▶ **Excerpt provided**:
* * * * *

No Fear: Dangerous Sports is a 1995 pinball game designed by Steve Ritchie and released by Williams. It is based on the clothing line. This game has an extreme sports theme and features skydiving, free climbing, water skiing, extreme skiing, supercross and car racing.  This was the last game Steve Ritchie designed for Williams.

Launch options
When a new ball is launched into the plunger, you are given five launch awards, which is selected when the ball is fired. Unless otherwise noted, the ball is launched through the Skydive lane. Another ball is popped from the right scoop and onto the right inlane.
Start Challenge: Starts lit challenge.
Super Cross Level: Advances the ramps towards Payback Time.
Ball Lock: Ball is locked for multiball. You can lock up to two balls.
Advance Raceway: Advances the Raceway (inner horseshoe lane).
Flipper Skill Shot: You have to shoot the ball up the left ramp for 50 million points.

Challenges
The goal in this game is to complete the five main challenges in order to qualify for the Major Challenges:
Dirt Challenge: Shoot the ramps and the upper loop for points.
Asphalt Challenge: You have to shoot the Raceway or the Skull three times to win.
Water Challenge: All shots are initially lit for 10 million points. Shooting the Tube saucer increases the base value by 5 million points (up to a maximum of 30 million) and adds 10 more seconds to the mode timer.

* * * * *

▶ **Recorded data**:
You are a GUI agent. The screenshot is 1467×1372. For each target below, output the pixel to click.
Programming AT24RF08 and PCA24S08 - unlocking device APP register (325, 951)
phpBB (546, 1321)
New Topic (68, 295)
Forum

* * * * *

▶ **What this exercise asks**:
1) Reproduce the passage of the pinball article between "Start Challenge: Starts" and "times to win.", inclusive.
2) According to the pinball article, how many points does the Flipper Skill Shot award?

▶ **List of solutions**:
1)
Start Challenge: Starts lit challenge.
Super Cross Level: Advances the ramps towards Payback Time.
Ball Lock: Ball is locked for multiball. You can lock up to two balls.
Advance Raceway: Advances the Raceway (inner horseshoe lane).
Flipper Skill Shot: You have to shoot the ball up the left ramp for 50 million points.

Challenges
The goal in this game is to complete the five main challenges in order to qualify for the Major Challenges:
Dirt Challenge: Shoot the ramps and the upper loop for points.
Asphalt Challenge: You have to shoot the Raceway or the Skull three times to win.

2) 50 million points.